### Given text

^^^^

An announcer spoke through the on-stage speakers, his voice filtered almost incomprehensibly through the clamor:
“Please, everyone, welcome to the stage, Mistress of Mayhem… Lady J!” he drawled.
Just offstage, behind the narrow curtain that separated the bar’s dressing room from blinding stage lights, Jamie Prang was shaking, so terrified it took her a moment to remember that she was, in fact, Lady J.
Dressed in a red, hooded cape that covered a black, leather corset, she steadied herself on towering heels, taking care not to tangle the shimmering, fabric wings that draped from her back as she ascended the wooden staircase.
Prang’s mind scrambled with each heavy step.
“Am I actually going up there by myself?” Prang thought. “Am I actually going to be able to disrobe?”
She stepped into the light. Now, the safety of the curtain felt miles away. Her performance music played. She tossed back her hood and then, total blackout.
“In the blink of an eye, the act was over,” Prang said. “And I couldn’t remember a thing about the last three minutes of my life.”
She watched a video on a fellow dancer’s phone to confirm that the experience was more than an elaborate hallucination. Prang had performed her first burlesque routine.
“It was exhilarating when it was done,” Prang said. “So much adrenaline.”
Prang had defeated stage fright and personal insecurities but the dance felt monumental for deeper reasons.
“I dance to survive,” Prang said.
Not long before she strutted the Mark III stage, Prang couldn’t walk, speak, write, or see. She has Multiple Sclerosis, an erratic disease that attacks the central nervous system. MS impairs mood, memory, problem solving and can fully blind and incapacitate sufferers by disrupting the brain’s ability to communicate with the body.
“It’s a sneaky disease, it’s scary, it comes out of nowhere and can take you down fast,” Prang said. “Performing is exciting on another level for me because I was sick for several years before I had the strength to get on stage.”
Prang burlesques with Muncie’s Fabulous Funcie Femmes, one of hundreds of amateur troupes that have formed throughout the U. S. in the last decade.
On March 9, the Funcie Femmes will be debuting their second Orange Masquerade Ball show at the Mark III Taproom to raise funds for the MS Society, an organization formed to research a cure. According to the Center for Disease Control, more than 2 million people have MS worldwide with women two to three times more likely to contract the disease.
Studies have shown low impact, aerobic exercise helps manage MS symptoms. Prang, who has loved being on stage since she was a child, said burlesque gives her physical therapy, a second chance at life and a platform to help others afflicted with her illness.
She’s been dancing with the Funcie Femmes since the groups inception in 2015.
“Now, when I hear the name ‘Lady J’ announced… it’s like a trigger that kicks up a fire already burning inside me,” Prang said.
Today, there are more amateur burlesque troupes than have ever existed an odd fact considering this particular style of vintage striptease effectively died in the late 1930s.
Then New York mayor Fiorello Henry La Guardia, Pressured by the Society for the Suppression of Vice, struck the fatal blow. Citing burlesque’s “corrupting moral influence” he revoked licenses from all New York burlesque theaters in 1937. Across the nation, other cities followed suit.
But, to the delight of some and frustration of others, burlesque managed to claw its way back from prohibition and cultural obscurity. Beginning in the late 1990s, burlesque has maintained a slow but steady renaissance, flirting, all the while, with mainstream acceptance.

^^^^

### Record extracts
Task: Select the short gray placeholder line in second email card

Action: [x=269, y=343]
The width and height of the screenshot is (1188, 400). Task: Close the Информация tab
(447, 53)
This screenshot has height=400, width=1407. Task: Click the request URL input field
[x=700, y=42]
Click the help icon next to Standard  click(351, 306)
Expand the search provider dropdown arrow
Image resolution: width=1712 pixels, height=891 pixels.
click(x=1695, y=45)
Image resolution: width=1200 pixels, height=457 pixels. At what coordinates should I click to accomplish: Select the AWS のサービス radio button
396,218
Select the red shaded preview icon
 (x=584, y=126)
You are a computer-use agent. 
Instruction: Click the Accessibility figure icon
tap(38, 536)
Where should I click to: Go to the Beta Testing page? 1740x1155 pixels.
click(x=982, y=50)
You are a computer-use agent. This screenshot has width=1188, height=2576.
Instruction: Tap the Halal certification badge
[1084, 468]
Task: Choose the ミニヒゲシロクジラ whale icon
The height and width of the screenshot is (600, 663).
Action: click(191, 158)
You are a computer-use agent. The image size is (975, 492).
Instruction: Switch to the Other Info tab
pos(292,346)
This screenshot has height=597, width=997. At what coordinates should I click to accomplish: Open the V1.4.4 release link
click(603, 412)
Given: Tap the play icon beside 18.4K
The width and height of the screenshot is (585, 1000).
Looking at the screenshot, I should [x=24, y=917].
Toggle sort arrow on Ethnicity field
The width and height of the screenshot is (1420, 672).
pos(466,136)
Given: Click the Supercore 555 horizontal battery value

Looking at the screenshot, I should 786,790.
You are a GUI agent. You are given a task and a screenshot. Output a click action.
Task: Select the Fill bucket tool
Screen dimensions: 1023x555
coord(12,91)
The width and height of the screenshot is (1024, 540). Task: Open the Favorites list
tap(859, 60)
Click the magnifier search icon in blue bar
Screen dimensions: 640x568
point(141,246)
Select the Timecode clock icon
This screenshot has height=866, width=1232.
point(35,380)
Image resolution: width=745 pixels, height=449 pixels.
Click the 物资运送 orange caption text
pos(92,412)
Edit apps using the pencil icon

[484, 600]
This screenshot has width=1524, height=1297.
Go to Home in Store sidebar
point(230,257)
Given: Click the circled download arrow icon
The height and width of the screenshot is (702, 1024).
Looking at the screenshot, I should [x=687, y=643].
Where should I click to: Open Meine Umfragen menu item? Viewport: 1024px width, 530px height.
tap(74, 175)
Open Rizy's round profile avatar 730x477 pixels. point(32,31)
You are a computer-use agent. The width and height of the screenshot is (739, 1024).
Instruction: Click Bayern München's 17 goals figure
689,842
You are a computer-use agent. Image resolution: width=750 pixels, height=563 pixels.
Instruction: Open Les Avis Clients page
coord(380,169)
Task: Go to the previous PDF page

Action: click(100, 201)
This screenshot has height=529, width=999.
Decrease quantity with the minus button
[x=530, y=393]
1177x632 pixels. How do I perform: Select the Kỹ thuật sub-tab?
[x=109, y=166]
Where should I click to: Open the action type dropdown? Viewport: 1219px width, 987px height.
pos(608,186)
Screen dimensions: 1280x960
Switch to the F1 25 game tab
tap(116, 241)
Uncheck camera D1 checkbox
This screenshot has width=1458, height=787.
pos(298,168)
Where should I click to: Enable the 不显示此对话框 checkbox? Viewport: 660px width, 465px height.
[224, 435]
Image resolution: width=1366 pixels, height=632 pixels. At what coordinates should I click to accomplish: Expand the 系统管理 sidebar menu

^^^^

### List of tasks
1/ According to the article on Jamie Prang, in what year did the Funcie Femmes begin?
2/ Do these statements agree with the article on Jamie Prang? Answer yes or no for each, quoting the words that decide it: (a) La Guardia revoked licenses from all New York burlesque theaters in 1937. (b) Prang remembered every moment of her first burlesque performance. (c) The Orange Masquerade Ball show is meant to raise funds for the MS Society.
The material after the article on Jamie Prang stands apart from it.

### Outputs for the tasks
1/ 2015

2/
(a) Yes: "he revoked licenses from all New York burlesque theaters in 1937"
(b) No: "I couldn’t remember a thing about the last three minutes of my life."
(c) Yes: "to raise funds for the MS Society"